Final answer:
The tension in a string when a ball is whirled in a vertical circle is the sum of the centripetal force and the ball's weight at the bottom of the circle, which can be calculated using the formula T = m(rω² + g), where m is the mass, r is the radius, ω is the angular velocity, and g is the acceleration due to gravity.
Step-by-step explanation:
The question pertains to the tension in a string when a ball is whirled in a vertical circle. According to physics principles, when the ball moves over the top of the circle at the slowest possible speed, the tension can be considered negligible. However, at the bottom of the circle, the tension in the string must provide the centripetal force required to keep the ball moving in a circle, while also countering the gravitational force acting on the ball. Hence, the tension will be greater at the bottom of the circle.
Analysis of Tension Forces
We have to consider two forces acting on the stone at the bottom of the vertical circle: the gravitational force (mg) and the centripetal force (mrω²), where 'm' is the mass of the stone, 'g' is the acceleration due to gravity, 'r' is the radius of the circular path, and 'ω' is the angular velocity of the stone.

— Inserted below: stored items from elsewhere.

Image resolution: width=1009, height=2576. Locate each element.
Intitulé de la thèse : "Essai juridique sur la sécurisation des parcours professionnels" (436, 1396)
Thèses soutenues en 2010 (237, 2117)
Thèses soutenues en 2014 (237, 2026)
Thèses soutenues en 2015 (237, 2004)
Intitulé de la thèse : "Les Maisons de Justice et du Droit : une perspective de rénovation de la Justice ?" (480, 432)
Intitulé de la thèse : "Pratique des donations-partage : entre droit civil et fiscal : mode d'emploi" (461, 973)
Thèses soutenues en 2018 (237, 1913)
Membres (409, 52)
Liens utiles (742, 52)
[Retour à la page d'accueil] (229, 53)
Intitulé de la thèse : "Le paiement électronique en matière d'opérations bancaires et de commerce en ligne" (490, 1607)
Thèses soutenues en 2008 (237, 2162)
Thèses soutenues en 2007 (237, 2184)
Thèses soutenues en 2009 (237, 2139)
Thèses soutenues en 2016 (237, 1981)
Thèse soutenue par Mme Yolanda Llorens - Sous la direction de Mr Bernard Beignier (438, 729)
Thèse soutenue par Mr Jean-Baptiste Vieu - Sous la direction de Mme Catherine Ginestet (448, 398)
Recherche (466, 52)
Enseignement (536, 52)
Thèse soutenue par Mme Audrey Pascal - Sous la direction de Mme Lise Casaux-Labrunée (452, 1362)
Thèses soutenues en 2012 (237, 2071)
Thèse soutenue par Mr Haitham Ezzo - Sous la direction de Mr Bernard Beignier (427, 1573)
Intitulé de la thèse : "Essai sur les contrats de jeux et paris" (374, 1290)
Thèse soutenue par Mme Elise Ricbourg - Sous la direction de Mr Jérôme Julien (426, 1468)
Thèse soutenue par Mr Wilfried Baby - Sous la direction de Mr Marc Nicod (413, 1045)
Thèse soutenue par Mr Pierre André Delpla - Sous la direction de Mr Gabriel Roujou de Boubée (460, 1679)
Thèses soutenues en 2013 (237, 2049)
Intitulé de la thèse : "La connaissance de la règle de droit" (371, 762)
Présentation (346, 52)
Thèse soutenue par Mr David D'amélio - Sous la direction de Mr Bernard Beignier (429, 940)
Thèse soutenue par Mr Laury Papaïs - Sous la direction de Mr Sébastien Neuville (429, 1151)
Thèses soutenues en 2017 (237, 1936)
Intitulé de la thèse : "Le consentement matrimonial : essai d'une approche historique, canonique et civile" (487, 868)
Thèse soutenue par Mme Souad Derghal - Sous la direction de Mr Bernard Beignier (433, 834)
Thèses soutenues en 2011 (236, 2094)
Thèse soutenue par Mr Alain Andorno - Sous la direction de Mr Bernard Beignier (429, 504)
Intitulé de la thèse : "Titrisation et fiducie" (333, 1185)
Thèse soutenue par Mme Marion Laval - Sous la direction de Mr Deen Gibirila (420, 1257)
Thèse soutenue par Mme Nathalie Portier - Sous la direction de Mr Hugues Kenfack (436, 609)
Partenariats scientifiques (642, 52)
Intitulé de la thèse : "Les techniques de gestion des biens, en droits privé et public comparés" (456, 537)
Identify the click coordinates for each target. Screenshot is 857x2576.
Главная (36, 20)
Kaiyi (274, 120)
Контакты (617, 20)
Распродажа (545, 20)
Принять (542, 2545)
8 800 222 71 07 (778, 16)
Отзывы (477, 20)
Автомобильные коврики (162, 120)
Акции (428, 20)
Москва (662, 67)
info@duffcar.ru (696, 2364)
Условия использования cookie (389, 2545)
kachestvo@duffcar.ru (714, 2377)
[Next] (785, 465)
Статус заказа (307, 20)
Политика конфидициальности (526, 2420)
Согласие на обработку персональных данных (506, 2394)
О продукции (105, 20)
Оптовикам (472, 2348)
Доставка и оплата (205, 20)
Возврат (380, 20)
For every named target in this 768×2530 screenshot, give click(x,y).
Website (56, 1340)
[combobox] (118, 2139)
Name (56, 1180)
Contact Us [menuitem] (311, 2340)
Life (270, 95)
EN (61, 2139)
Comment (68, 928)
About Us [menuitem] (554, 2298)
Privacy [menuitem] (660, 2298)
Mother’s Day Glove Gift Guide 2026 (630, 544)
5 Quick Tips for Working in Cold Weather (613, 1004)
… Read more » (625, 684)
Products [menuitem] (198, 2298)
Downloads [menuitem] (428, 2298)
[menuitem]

The total tension in the string at this point will be the sum of the forces required for centripetal acceleration and the weight of the stone. Therefore, the formula for the tension at the bottom of the circle is:
Tension (T) = Centripetal force + Weight
T = m(rω² + g)
In scenarios like this, we would use the given values for mass, radius, and angular velocity to calculate the tension at specific points in the motion of the stone.